You see, should you find yourself having to make an unscheduled overnight stop in the desert you may find your stocks of life-giving water becoming used up rapidly, especially if you pop a dash in with the Welsh whisky you have for your nightcap. The trick is to scoop out a shallow indentation in the ground adjacent to where you intend spending the night - either pack a folding entrenching tool in your backpack or, alternatively, pack one of those no-name cheapo eReaders that are turning up on Groupon and Living Social these days - you don't want to risk damaging your iPad mini or Nexus 7 in the desert when there's no WiFi and anyway, the battery won't last.
Use the cheapo eReader, or the folding entrenching tool if you really are that much of a control freak, to scoop the sand into said indentation and lay the polythene sheet over it (the indentation, not the eReader - you need that to read yourself to sleep with a glass of Welsh Talacre whisky), weighing it down in the centre with a convenient rock and pegging the edges with similar rocks. I wouldn't advise bringing your own rocks as that would be silly - a handful of no-name android pay-as-you-go not-so-smart phones will do just as well. Have a read, have a drink, then go to sleep.
In the morning the dew will condense on the polythene sheeting and, because you created an indentation and weighted the sheeting to the centre of the dip, the polythene sheet will have accumulated water. Probably not much, but enough to keep you alive, or at least until the battery on your no-name eReader gives up on you.
This top tip, by the way, comes courtesy of the SAS Survival Guide, which unfortunately doesn't appear to have made it onto Kindle format yet. My copy is a dog-eared paperback edition that predates eBooks anyway, but it occurs to me that in this day and age an eBook version for the Kindle would be a sensible item to have in the backpack. The book discusses other, less attractive, methods of collecting water including filtering my own urine, but really I'd rather just pack a sheet of polythene. If you really want to try the urine method then drop me line letting me know where you want the urine sending.
Now most of the readership of this blog will, like me, take the option to turn a tap (or faucet for the north American readers) to pull a glass of water. Those with perhaps more spare cash than myself might pull a bottle of expensive water out of the fridge - did you know that Evian spelled backwards is Naive? Despite a very broad international readership spanning every continent on the planet, I still reckon most of you won't struggle for a drink of water. The Welsh whisky, well that's a different challenge especially as I made it up, but a drink of water is something many of us take for granted.
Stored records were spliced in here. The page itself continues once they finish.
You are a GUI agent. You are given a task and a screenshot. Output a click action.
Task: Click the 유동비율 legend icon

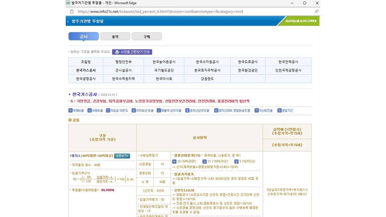[x=90, y=111]
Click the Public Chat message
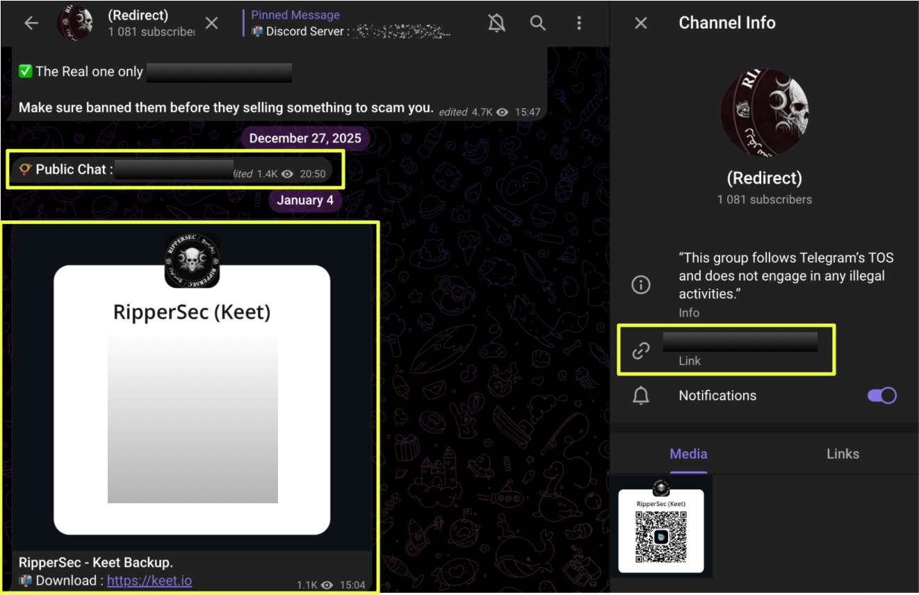Screen dimensions: 919x595 pyautogui.click(x=174, y=171)
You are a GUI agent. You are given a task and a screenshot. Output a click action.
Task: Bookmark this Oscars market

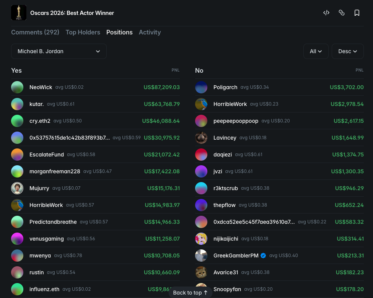(357, 13)
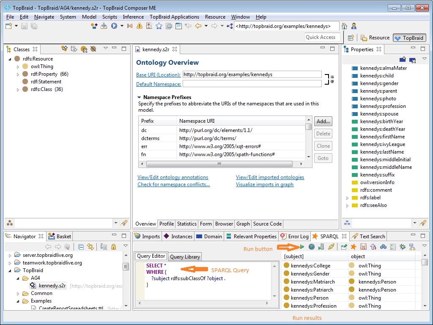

But not all.
Water is, of course, the single most important requirement for human survival other than air - doctors talk about the three threes - three minutes, three days and three weeks, where they refer to the effective survivability without, in turn, air, water and food. For those populations that don't have ready access to clean, drinkable water, the three days limit might not sound as generous as it might to those of us blessed enough to be born in places that don't struggle for water.
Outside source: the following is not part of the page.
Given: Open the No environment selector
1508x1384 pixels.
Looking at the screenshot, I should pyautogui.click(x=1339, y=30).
In Peru, just outside Lima, an innovative idea has been implemented to provide free clean water to anyone who has a need. A massive advertising billboard has been erected that uses a very similar technique to the SAS trick to condense water that is in the atmosphere and to deliver it, up to 96 litres a day, to the inhabitants of the village which is in an area that is considered virtually a desert area and where access to clean water is a challenge. The billboard earns its keep by delivering adverts - that's what billboards are good at - and the locals get free, clean water for allowing adverts to be shown by their road. It sounds a good deal to me.
Perhaps when I get around to creating the new Welsh whisky, Talacre, I could try marketing it in Peru using such a billboard. At least I know the locals can get a dash of clean water to drop into the whisky there.